Sin sueldo extra: ojeda vuelve a la Marina como asesor honorario
La Secretaría de Marina (Semar) anunció que el almirante José Rafael Ojeda Durán prestará una asesoría honoraria a la institución sin percepción salarial. Según el comunicado oficial, se trata de una figura de carácter consultivo que aprovechará la experiencia del almirante, quien se encuentra en retiro y no ejerce funciones activas.
Ojeda Durán fue titular de la Marina durante el gobierno de Andrés Manuel López Obrador y, como muchos altos mandos en retiro, conserva conocimiento táctico e institucional que puede ser valioso para la operación de guardacostas, logística portuaria y apoyo en emergencias. La Semar describe la asesoría como limitada en tiempo y tareas, y recalca que no implicará erogaciones extraordinarias al presupuesto.
La decisión genera reacciones encontradas. Desde el punto de vista fiscal es políticamente vendible: anunciar que no habrá sueldo extra calma las críticas sobre un gasto público innecesario.
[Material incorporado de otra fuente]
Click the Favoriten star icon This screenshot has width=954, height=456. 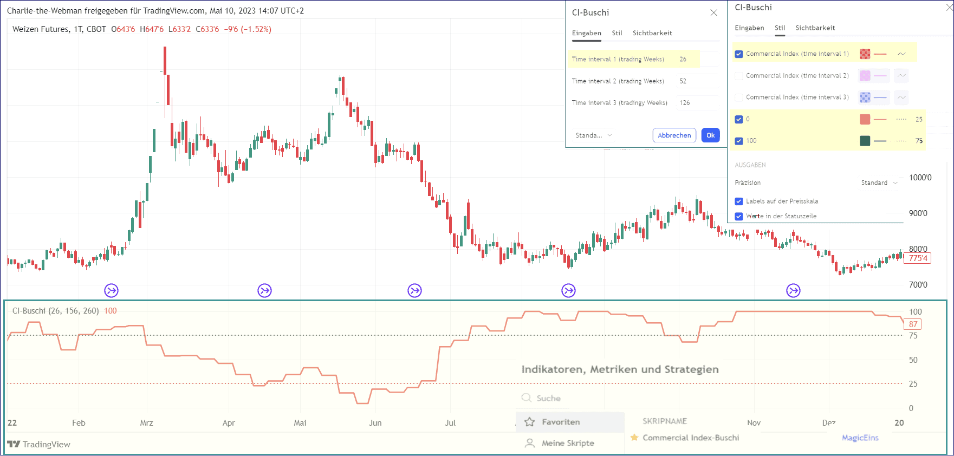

Pero la ausencia de pago no zanja otras preocupaciones ciudadanas. ¿Qué límites tendrá su influencia? ¿Cómo se evitará que un puesto honorario se transforme en una vía para favorecer contratos, promociones o decisiones operativas sin la transparencia debida? Estas preguntas, planteadas por especialistas en seguridad y organizaciones civiles, no aparecen resueltas en el comunicado de la Semar.
La figura del asesor honorario funciona, en la práctica, como un puente entre la memoria institucional y las necesidades actuales. En zonas portuarias y costeras la continuidad técnica puede mejorar respuestas ante desastres naturales o el control de rutas ilícitas. Sin embargo, cuando la política pública depende excesivamente de rostros del pasado, corre el riesgo de reproducir viejas prácticas sin someterlas a evaluación pública.
Para que la medida sea más que una cortina de buenas intenciones, convendría que la Secretaría de Marina publique el alcance exacto de la asesoría, sus objetivos medibles y mecanismos de rendición de cuentas, además del periodo de vigencia. La transparencia convierte la experiencia del retiro en un bien público; la opacidad, en un privilegio reenvasado.
La Semar, al anunciar la figura, dio el primer paso comunicativo. Falta el segundo: detallar cómo esa experiencia servirá a la ciudadanía y no sólo a la reproducción de equipos y decisiones dentro de la misma institución.
Fuente: Secretaría de Marina (Semar).